What you should do: Identify each line of the listing below that contains the string "screenshot", matching case exactly, and copy those lines.

Record list:
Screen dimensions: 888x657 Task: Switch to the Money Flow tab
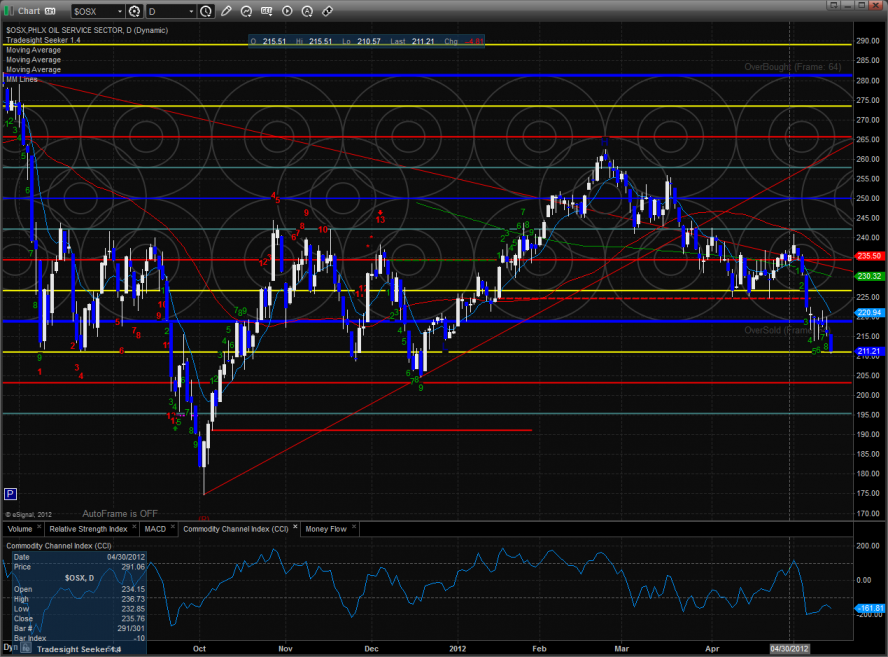coord(325,528)
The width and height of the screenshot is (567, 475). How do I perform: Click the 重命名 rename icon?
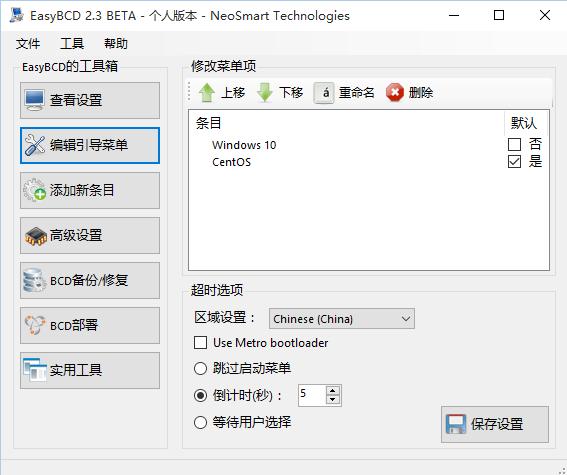(x=324, y=93)
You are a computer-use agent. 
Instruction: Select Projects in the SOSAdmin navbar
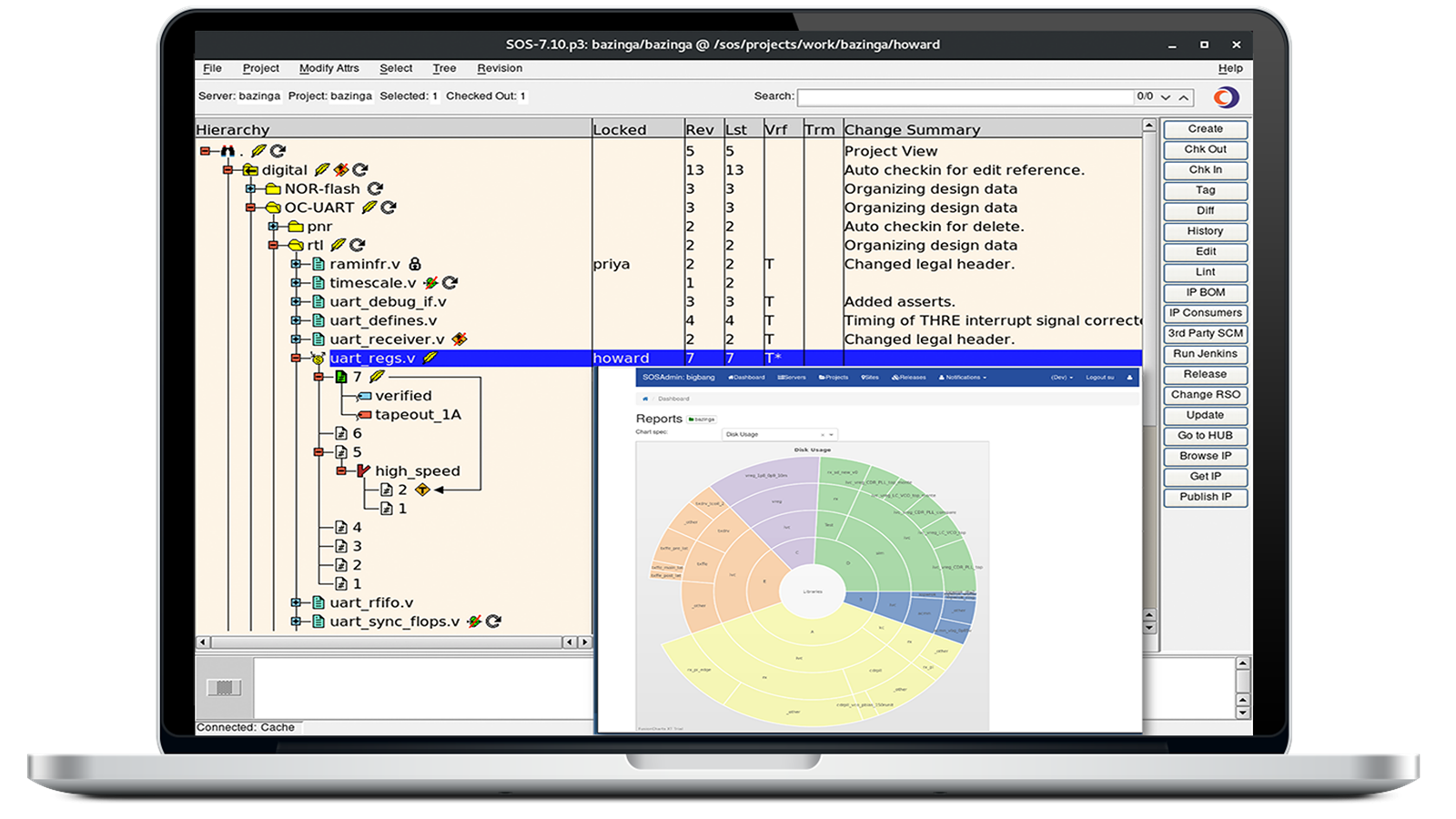pyautogui.click(x=834, y=378)
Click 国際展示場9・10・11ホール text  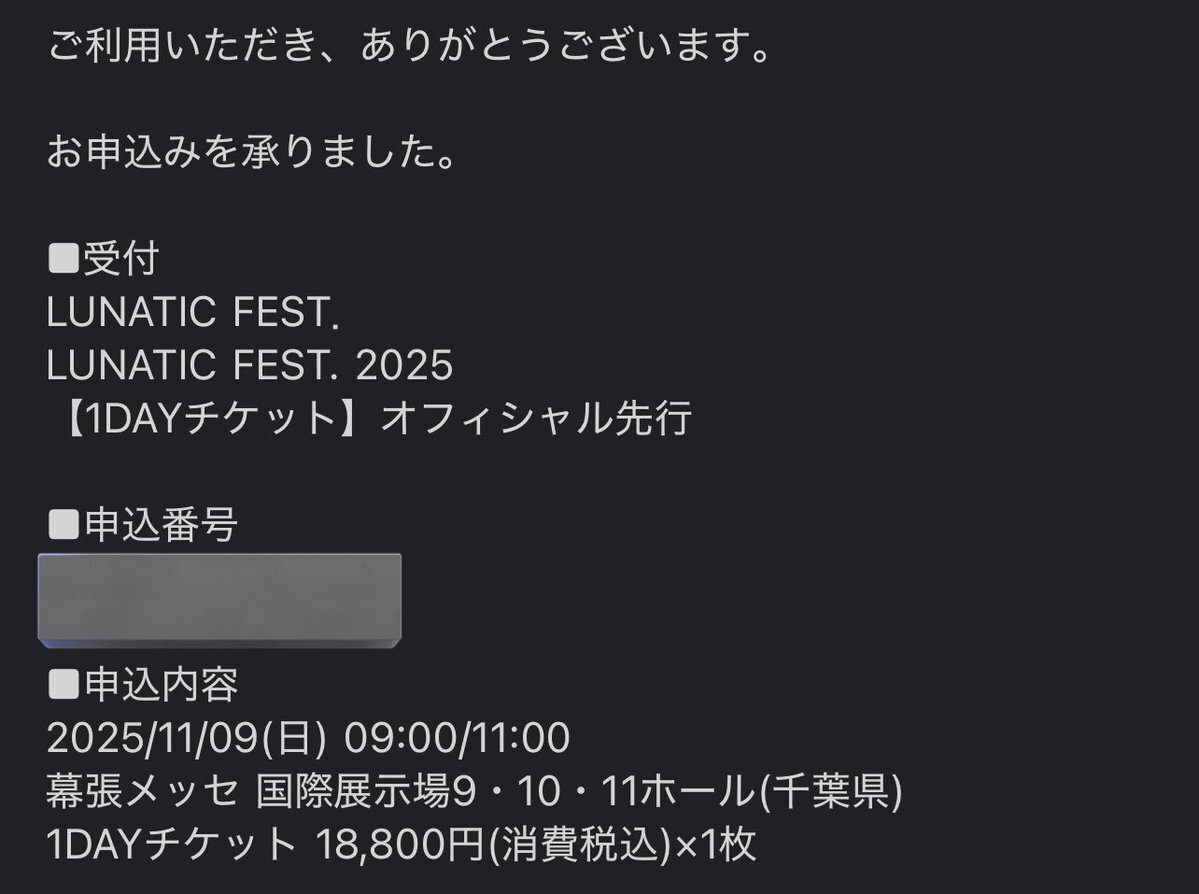(505, 791)
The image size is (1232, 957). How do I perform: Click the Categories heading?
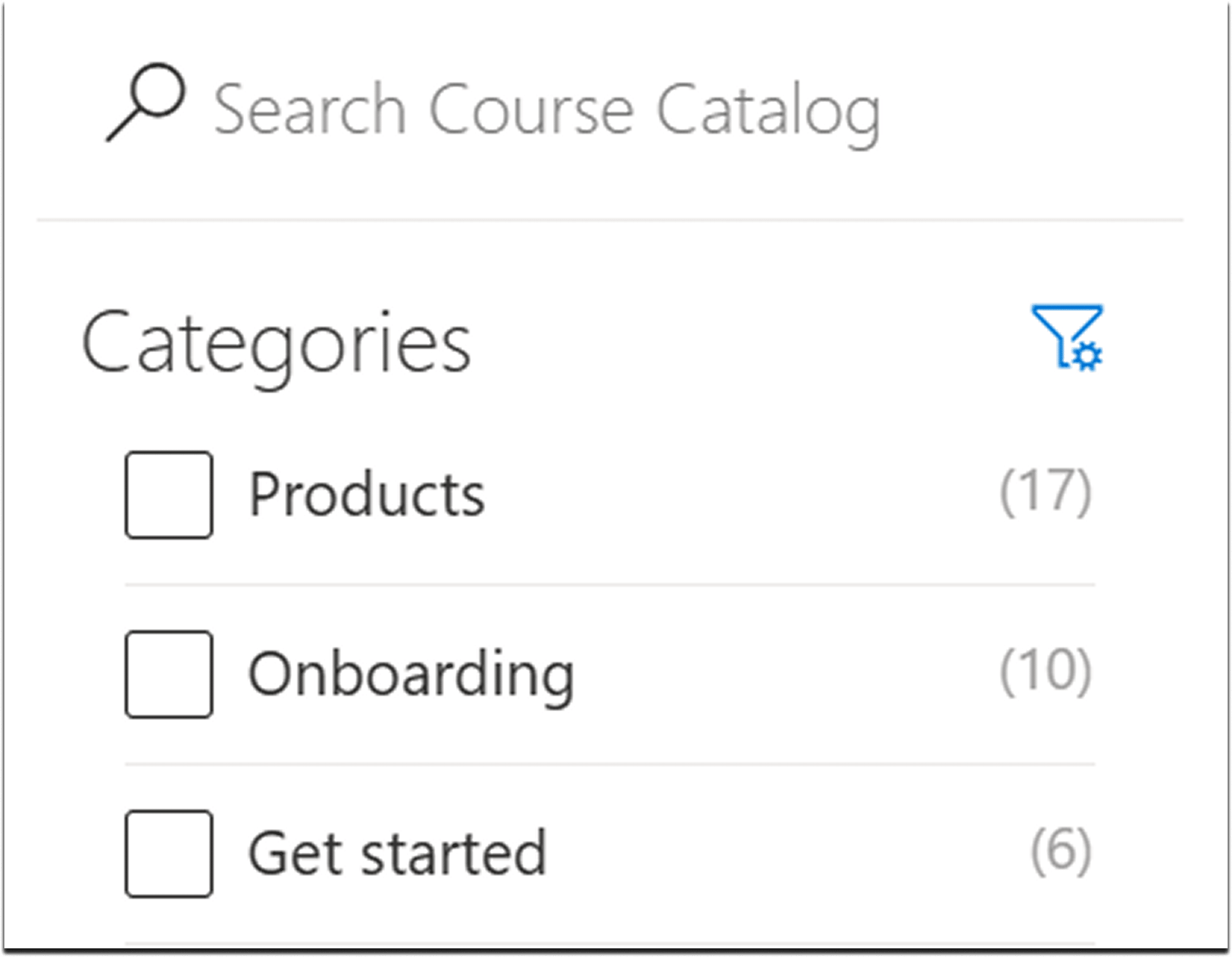point(276,343)
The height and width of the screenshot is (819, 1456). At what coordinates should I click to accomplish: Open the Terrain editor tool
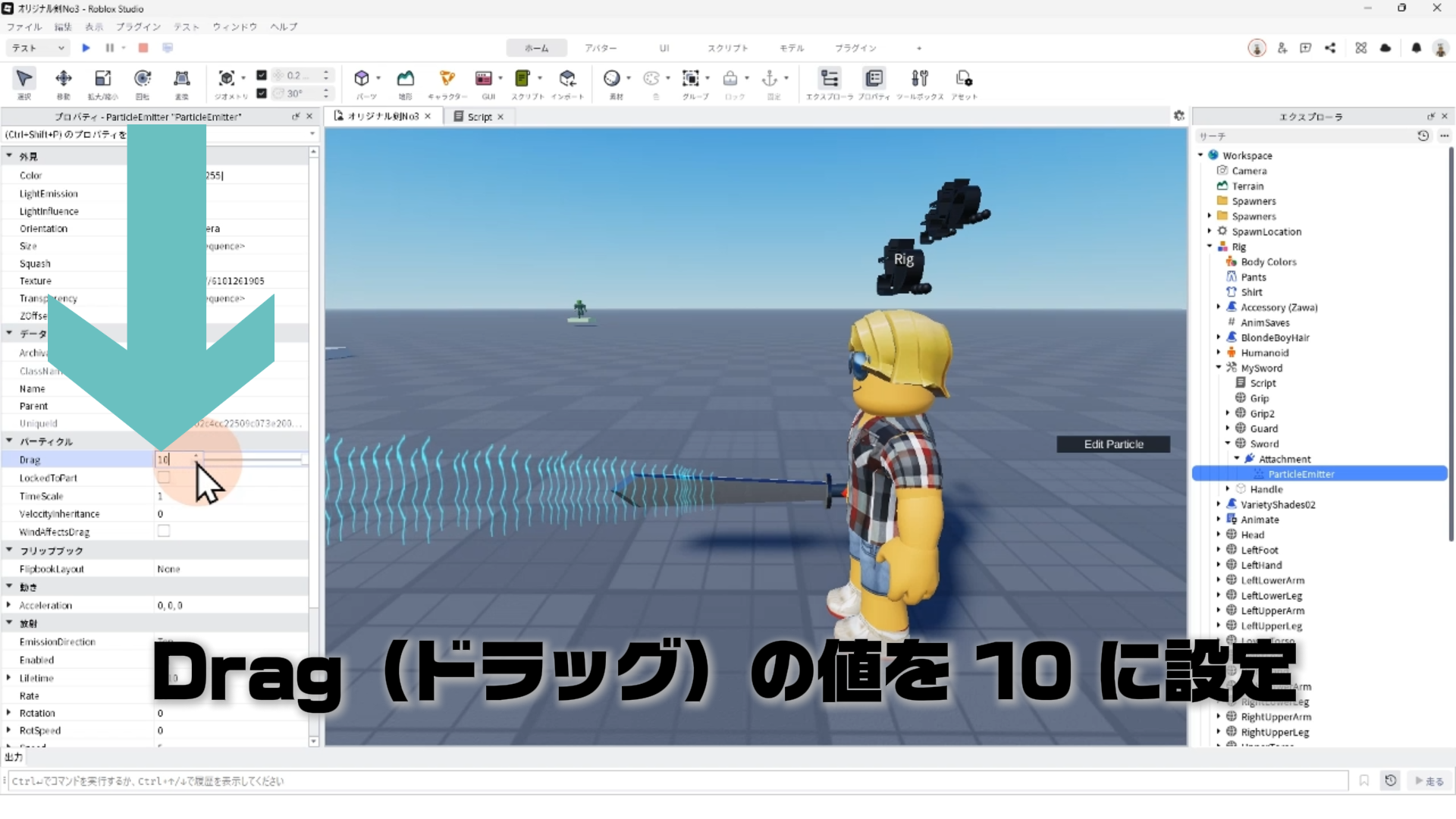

Result below:
The width and height of the screenshot is (567, 475). How do I perform: Click the 重命名 rename icon?
The height and width of the screenshot is (819, 1456). At what coordinates should I click to accomplish: Open the Terrain editor tool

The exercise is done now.